2002年1月号
発行こぶし編集部
第162号
新年のごあいさつ

・新年あけましておめでとうございます。
早いもので、21世紀になって、もう1年が経ったわけですね。
皆さんはどんな年越しだったでしょうか。
のんびりされた方も、忙しかった方も、気持ちが楽だった方も、苦しかった方も様々でしょうね。
年を越したからといって何かが大きく変わる訳ではないのでしょうが、気持ちの句切りとしては大切な意味を持ちます。
昨年、不調続きだった方も今年はきっと良い年にするぞと自分に言い聞かせる事で、変化へのきっかけになることは少なくありません。
自己催眠みたいなものですね。

・私事ではありますが…
私はやっぱりというか、雑用におわれ忙しく過ごしていました。
何だかゆったりするという事を忘れてしまったみたい。
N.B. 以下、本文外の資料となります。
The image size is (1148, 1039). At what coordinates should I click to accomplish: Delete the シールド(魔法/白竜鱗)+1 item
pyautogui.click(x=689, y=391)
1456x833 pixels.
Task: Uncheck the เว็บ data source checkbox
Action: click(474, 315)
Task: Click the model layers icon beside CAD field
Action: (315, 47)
(笑)
この休み中にカルテを整理したのですが、私の力及ばず他の先生にお願いした方や転勤などでこぶしを離れられた方など懐かしい思いで古いカルテを見ていました。その中には勿論、いつの間にか通われなくなった方もいらっしゃいます。
今頃どうしているのかなあと思いながら、元気になられたのなら良し、相性の合う先生に出会われたのならそれも良し、でもただ単に我慢されているだけならどうしたものか・・・、などど考えていました。
内科や外科の病院などでは様子伺いの手紙を出すところもありますが、神経科や心療内科の場合は諸般の事情でそうできない事が多いため、来られなくなった患者さんの現状を知る術がありません。
元気でさえいてくれればと思うのですが、そんな物思いにふけったのが今年最初の出来事でした。

・防衛機制について
さて、今回は通院中の方からリクエストをいただきましたので、そのテーマに沿って後半を書きたいと思います。テーマは”退行”です。
以前に退行を含めた防衛機制について書いたことがありました。
まずはおさらいをしましょう。私たちは日常生活で種々雑多な欲求を持ちます。
しかし社会生活をおくる上で、その欲求通りに行動するのは極めて困難なことです。
そのため”葛藤”を経験することになるのです。
その葛藤は様々な形で不安や罪悪感や恥などの情緒の変化を引き起こします。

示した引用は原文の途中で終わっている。